Department to provide farmers with ‘simplified’ TB risk reports
The Department of Agriculture, Food and the Marine said it will be providing personalised herd test history statements and reports to cattle farmers in the coming days, to “help them to reduce the risk of bovine TB in their herds”.
According to the department, the ‘Bovine TB Forum Interim Report’ identified the need to “provide more effective information to farmers”.
‘More user-friendly, detailed and practical’
The department added that the interim report also identified a need for the “development of herd risk categories that are simple, clear, and convey sufficient information to enable farmers to make the decisions appropriate to their situation”.
The department said it has developed individualised reports that provide a “simplified” TB herd risk category for farmers, with herd-specific advice on how to reduce risk of TB.
Farmers are already provided with information in relation to their TB risk, but this new report presents this in a “more user-friendly, detailed and practical form”.
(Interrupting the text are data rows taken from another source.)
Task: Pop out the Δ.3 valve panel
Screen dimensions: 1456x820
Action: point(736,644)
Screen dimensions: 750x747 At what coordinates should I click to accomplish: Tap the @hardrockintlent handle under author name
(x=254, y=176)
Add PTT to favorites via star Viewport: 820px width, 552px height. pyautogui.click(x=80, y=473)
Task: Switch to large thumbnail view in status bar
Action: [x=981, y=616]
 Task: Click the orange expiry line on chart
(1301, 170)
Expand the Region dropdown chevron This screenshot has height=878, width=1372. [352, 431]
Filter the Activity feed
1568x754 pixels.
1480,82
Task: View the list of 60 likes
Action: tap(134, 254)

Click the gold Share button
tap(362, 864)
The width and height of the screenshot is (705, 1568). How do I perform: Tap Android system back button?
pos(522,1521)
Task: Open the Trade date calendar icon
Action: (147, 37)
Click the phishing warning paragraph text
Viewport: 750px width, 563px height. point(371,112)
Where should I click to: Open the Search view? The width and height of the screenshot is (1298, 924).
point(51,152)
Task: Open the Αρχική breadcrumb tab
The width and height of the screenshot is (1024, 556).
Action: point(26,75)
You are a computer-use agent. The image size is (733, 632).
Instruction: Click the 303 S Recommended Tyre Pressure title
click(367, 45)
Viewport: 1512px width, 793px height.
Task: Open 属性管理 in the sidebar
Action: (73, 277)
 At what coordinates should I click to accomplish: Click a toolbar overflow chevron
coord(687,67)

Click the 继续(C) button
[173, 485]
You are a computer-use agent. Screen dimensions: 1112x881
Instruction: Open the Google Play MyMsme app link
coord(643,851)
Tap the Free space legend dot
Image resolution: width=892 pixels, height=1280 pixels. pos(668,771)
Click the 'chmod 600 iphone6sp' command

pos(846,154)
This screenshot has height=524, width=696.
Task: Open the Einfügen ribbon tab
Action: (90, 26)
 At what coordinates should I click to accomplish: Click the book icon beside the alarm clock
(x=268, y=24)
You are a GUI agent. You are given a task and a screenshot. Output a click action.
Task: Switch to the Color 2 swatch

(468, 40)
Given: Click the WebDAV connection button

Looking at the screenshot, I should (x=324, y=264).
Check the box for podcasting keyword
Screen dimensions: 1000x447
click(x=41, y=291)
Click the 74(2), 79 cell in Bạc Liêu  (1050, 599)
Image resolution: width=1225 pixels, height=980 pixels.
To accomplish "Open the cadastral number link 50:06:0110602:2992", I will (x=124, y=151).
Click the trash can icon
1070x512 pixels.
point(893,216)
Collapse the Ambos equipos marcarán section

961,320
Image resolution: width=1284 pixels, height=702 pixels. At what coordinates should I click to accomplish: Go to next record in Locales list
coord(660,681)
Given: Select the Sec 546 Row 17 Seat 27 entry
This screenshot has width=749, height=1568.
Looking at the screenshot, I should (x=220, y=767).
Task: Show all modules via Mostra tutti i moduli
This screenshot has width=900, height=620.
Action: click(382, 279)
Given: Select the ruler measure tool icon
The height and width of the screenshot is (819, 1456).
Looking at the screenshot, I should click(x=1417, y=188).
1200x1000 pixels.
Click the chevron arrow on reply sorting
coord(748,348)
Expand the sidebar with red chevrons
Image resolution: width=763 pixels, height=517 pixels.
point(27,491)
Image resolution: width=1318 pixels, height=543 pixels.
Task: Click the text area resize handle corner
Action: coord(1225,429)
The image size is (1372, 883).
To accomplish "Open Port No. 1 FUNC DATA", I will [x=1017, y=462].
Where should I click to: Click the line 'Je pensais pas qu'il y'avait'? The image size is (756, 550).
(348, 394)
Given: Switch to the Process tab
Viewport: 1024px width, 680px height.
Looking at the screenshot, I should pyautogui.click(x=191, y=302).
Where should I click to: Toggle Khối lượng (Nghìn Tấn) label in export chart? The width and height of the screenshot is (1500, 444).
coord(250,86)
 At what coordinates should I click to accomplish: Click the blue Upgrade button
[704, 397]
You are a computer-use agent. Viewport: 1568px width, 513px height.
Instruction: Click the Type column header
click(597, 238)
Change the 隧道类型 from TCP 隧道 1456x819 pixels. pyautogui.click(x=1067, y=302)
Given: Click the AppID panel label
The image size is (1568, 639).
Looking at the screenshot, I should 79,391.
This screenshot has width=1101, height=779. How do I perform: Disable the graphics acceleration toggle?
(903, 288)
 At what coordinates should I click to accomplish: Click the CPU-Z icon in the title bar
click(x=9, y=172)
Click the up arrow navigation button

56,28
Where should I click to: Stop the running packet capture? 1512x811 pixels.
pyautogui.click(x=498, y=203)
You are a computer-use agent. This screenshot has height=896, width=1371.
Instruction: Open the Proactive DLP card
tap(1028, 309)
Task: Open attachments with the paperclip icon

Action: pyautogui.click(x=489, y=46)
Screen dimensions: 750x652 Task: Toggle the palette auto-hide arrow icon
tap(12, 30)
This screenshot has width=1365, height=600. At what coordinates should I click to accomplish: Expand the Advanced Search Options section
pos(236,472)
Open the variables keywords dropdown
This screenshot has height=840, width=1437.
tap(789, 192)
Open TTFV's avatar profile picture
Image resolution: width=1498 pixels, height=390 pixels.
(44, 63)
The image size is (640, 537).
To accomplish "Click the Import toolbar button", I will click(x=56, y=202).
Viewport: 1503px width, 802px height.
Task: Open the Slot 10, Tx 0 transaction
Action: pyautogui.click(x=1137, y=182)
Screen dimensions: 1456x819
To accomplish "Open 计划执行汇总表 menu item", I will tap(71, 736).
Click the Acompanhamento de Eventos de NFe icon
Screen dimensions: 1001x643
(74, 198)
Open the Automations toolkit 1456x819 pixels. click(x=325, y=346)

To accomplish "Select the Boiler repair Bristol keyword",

Further actions taken to reduce risk of bTB
- Commissioning an independent review into the On Farm Market Valuation Scheme to ensure farmers are receiving accurate market values for reactor animals;
- Commissioning an independent cost benefit analysis of the TB Programme to inform the development of a sustainable funding model for the programme into the future;
- Continuing to fund independent scientific research into inter-species transmission of the disease, including the factors influencing local spread;
- Engaging with the Economic and Social Research Institute to undertake research;
- Rolling out a number of High Impact TB (HIT) plans in TB problem areas, including counties Monaghan, Cavan and Clare.
The department outlined the “concerning increase” in the disease since 2016. This has continued in 2020 with further increases in herd incidence and reactor numbers observed.
According to the department, herd incidence (on a 12-month rolling basis) has breached 4% for the first time since 2012 and reactor numbers have exceeded 20,000 – the highest number since 2009. These trends highlight the “need for urgent action to manage the risk more effectively”.
Furthermore, as part of its ongoing actions, the department said it has sanctioned an additional 16 posts across policy, operations, wildlife and the laboratory services, at an estimated additional annual cost of €1 million per annum.